JOLO, Philippines – A powerful explosion in a karaoke bar near a Philippine army camp killed one person and wounded about 20 Saturday on southern Jolo island, where American troops are staying for joint war exercises.
A U.S. military spokesman, Lt. Col. Mark Zimmer, said there were no American casualties and that the explosion would not hamper the two-week joint counterterrorism maneuvers that are to start Monday and focus on humanitarian projects.
"The explosion last night was caused by a bomb made of ammonium nitrate," Brig. Gen. Alexander Aleo, the top military officer on Jolo island, said Sunday. He said a Philippine driver working on contract for U.S. troops was killed and about 20 other people were wounded.
Security is a top concern during the exercises because of the presence of Al Qaeda-linked Abu Sayyaf guerrillas on Jolo, about 580 miles south of Manila. The guerrillas have kidnapped Americans in the past and threatened to attack U.S. troops in the country.
About 250 American troops are to take part in "Balikatan," an annual joint war exercise between American and Filipino troops that has focused in recent years on counterterrorism.
The exercises this year are being held simultaneously in Manila and a number of other venues, including on Jolo, where Americans would mainly provide dental treatment for poor villagers, construct classrooms and give away medicines and books, officials said.

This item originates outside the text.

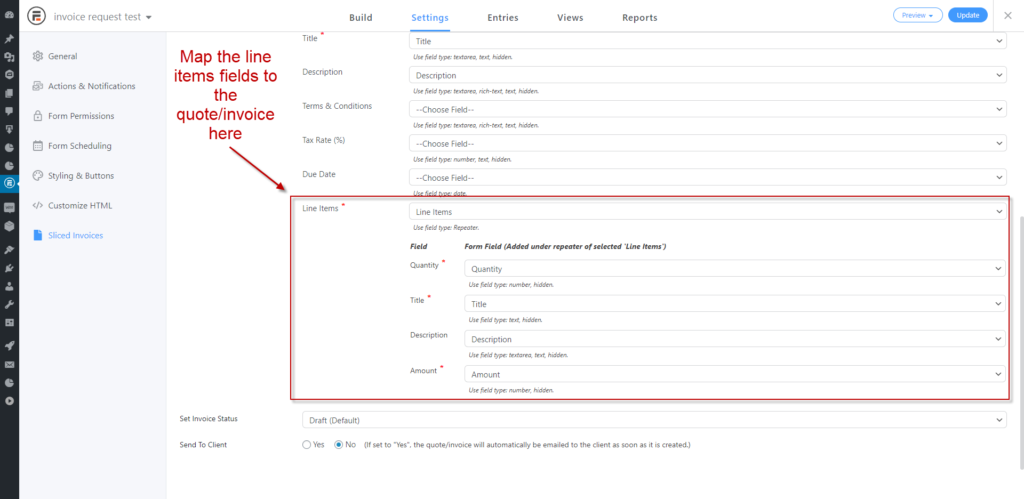The width and height of the screenshot is (1024, 499).
Task: Click the Update button
Action: click(x=968, y=15)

Witnesses said the explosion Saturday was so powerful that it caused part of the bar's roof to collapse and portions of its concrete wall to crumble.
Security for the Americans and opposition to the war drills by Muslim villagers have been nagging concerns on Jolo, which has a surfeit of unlicensed guns, frequent bloodshed and a bitter history with American forces.
Muslim activists still cite a violent U.S. campaign to quell insurrectionists resisting U.S. rule in the early 1900s.
The Philippine military has been struggling to wipe out the Abu Sayyaf — at times with covert U.S. non-combat assistance — on Jolo, but a few hundred mountain-based guerrillas continue to threaten the impoverished island and nearby regions.